Personal Protective Equipment
Even with non-caustic cleaning solutions, handling heavily soiled hood filters means contact with grease and carbon. Nitrile gloves protect hands during loading and unloading.
Building a Hood Cleaning Schedule
The right frequency for hood filter cleaning depends on your cooking volume and the type of cooking you do.
The NFPA 96 standard, which governs commercial kitchen ventilation cleaning, recommends monthly cleaning for high-volume cooking operations, quarterly cleaning for moderate-volume operations, and annual cleaning for low-volume operations. Many local health codes go further and set their own minimum requirements.
For most commercial kitchens, a weekly hood filter cleaning cycle is a reasonable baseline that keeps buildup manageable and reduces the time required per cleaning. Here is how that works with a heated soak tank:
At the end of the week, remove the filters and load them into The FOG Tank®. Close the lid and let them soak overnight. In the morning, pull the filters, rinse them off, and reinstall. The whole active process takes minutes because the tank does the work while your kitchen is closed.
What Happens When Hood Cleaning Gets Skipped
The consequences of skipping or delaying hood filter cleaning are worth spelling out, because they compound quickly.
Fire risk increases with every skipped cycle. Grease does not stop accumulating between cleanings. A filter that should be cleaned weekly but goes a month becomes exponentially more dangerous than one that is simply a week overdue.

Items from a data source
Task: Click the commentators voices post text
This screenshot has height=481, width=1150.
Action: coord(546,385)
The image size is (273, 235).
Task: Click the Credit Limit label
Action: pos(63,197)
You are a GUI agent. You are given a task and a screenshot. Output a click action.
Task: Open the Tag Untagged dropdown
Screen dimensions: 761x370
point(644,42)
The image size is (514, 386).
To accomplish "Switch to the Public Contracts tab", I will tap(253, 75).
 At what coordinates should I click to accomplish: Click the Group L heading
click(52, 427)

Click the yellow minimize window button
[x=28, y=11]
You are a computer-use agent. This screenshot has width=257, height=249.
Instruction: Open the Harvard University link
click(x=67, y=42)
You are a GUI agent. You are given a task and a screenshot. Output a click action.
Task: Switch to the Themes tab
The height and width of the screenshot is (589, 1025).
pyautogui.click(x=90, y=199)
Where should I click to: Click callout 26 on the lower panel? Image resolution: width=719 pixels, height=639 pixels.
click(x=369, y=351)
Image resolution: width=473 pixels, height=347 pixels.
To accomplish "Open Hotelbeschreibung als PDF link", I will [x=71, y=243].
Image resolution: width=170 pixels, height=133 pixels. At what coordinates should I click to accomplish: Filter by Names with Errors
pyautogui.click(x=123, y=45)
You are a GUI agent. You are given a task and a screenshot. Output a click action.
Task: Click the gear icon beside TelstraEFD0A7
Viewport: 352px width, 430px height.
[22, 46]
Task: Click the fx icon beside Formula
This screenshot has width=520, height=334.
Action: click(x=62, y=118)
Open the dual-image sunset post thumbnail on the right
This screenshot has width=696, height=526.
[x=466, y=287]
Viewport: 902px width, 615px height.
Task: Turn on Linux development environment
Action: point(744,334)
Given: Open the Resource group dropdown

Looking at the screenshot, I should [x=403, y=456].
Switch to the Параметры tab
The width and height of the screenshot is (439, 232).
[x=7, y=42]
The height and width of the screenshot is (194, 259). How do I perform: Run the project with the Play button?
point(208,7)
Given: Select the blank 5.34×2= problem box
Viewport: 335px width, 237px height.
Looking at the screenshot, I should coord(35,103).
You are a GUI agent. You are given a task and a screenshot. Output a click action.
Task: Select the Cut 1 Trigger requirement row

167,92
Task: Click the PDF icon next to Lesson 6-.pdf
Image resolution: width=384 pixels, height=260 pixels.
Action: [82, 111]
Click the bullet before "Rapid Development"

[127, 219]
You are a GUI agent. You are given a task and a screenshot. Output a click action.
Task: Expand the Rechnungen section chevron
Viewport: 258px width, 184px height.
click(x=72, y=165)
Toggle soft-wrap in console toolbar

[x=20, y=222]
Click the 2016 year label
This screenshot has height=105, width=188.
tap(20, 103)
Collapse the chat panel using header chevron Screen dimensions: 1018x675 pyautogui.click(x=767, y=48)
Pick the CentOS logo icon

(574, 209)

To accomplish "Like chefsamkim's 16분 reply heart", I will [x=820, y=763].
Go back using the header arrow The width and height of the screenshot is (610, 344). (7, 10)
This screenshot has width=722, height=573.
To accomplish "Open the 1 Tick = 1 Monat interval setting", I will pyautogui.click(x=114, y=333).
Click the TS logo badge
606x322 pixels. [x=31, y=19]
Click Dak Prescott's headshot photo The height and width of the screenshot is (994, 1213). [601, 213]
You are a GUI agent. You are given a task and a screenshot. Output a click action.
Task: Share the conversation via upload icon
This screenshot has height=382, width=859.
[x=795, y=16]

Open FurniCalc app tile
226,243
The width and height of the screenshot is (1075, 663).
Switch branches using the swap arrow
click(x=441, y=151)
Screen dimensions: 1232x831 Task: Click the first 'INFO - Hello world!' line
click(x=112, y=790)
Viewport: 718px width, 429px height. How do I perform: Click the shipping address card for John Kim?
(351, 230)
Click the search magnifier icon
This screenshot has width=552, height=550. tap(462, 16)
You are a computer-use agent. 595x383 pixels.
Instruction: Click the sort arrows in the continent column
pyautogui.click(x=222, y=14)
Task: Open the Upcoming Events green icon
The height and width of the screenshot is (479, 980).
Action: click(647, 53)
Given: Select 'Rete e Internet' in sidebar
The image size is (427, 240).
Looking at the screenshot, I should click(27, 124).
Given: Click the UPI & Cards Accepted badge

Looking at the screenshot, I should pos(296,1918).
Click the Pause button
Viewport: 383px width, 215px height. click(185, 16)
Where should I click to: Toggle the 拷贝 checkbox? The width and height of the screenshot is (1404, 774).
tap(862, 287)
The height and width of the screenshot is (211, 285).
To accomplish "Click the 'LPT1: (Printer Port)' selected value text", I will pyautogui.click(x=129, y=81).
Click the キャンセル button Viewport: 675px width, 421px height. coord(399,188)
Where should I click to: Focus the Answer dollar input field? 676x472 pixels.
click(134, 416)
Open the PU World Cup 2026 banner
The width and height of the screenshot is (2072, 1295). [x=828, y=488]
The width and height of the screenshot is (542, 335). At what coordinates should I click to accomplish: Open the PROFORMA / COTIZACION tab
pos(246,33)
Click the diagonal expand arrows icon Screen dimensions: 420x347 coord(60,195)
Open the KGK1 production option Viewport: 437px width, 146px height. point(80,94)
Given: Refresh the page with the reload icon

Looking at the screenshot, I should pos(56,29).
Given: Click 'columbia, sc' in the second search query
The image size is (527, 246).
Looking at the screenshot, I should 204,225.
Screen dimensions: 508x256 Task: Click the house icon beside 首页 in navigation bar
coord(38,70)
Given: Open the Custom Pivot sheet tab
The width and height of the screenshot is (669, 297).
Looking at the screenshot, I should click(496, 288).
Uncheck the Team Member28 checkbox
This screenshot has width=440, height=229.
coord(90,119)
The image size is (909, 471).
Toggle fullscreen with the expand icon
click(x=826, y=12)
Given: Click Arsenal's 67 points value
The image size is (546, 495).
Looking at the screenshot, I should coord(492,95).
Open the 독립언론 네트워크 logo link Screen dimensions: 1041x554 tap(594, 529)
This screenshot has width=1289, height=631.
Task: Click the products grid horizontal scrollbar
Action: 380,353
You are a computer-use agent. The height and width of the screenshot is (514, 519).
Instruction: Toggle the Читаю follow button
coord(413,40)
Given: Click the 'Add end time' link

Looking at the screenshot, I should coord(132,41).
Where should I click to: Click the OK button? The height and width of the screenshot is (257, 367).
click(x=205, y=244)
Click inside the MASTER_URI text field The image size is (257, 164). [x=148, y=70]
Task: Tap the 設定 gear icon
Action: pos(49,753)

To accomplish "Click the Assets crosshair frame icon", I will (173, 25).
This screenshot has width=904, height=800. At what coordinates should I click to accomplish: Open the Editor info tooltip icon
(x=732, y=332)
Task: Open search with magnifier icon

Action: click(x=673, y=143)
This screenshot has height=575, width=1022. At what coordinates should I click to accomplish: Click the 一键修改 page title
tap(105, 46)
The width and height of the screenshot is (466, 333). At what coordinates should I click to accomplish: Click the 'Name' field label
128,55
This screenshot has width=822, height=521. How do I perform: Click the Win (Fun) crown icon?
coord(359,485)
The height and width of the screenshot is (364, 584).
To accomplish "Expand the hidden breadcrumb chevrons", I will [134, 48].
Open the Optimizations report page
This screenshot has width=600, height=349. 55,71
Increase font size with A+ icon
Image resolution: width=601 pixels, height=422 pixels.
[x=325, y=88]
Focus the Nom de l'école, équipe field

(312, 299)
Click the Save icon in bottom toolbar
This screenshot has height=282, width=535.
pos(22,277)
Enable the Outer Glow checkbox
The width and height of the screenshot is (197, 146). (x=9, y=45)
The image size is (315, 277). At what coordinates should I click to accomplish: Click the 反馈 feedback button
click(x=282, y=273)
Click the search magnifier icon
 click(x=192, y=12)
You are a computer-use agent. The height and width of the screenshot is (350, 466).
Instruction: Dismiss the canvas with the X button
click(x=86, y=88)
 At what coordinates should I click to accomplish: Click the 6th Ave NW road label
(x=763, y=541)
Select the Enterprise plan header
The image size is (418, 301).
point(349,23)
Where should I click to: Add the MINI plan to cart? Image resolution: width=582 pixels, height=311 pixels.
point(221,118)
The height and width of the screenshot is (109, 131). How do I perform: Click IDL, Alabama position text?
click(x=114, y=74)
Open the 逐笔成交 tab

**Task instructions:**
1) According to the hood cleaning text, why is a weekly filter cleaning cycle a reasonable baseline for most commercial kitchens?
2) Reproduce the stretch of the hood cleaning text from "Personal Protective Equipment" through "loading and unloading.".

**Response list:**
1) The text says a weekly cycle keeps buildup manageable and cuts the time each cleaning takes.

2)
Personal Protective Equipment
Even with non-caustic cleaning solutions, handling heavily soiled hood filters means contact with grease and carbon. Nitrile gloves protect hands during loading and unloading.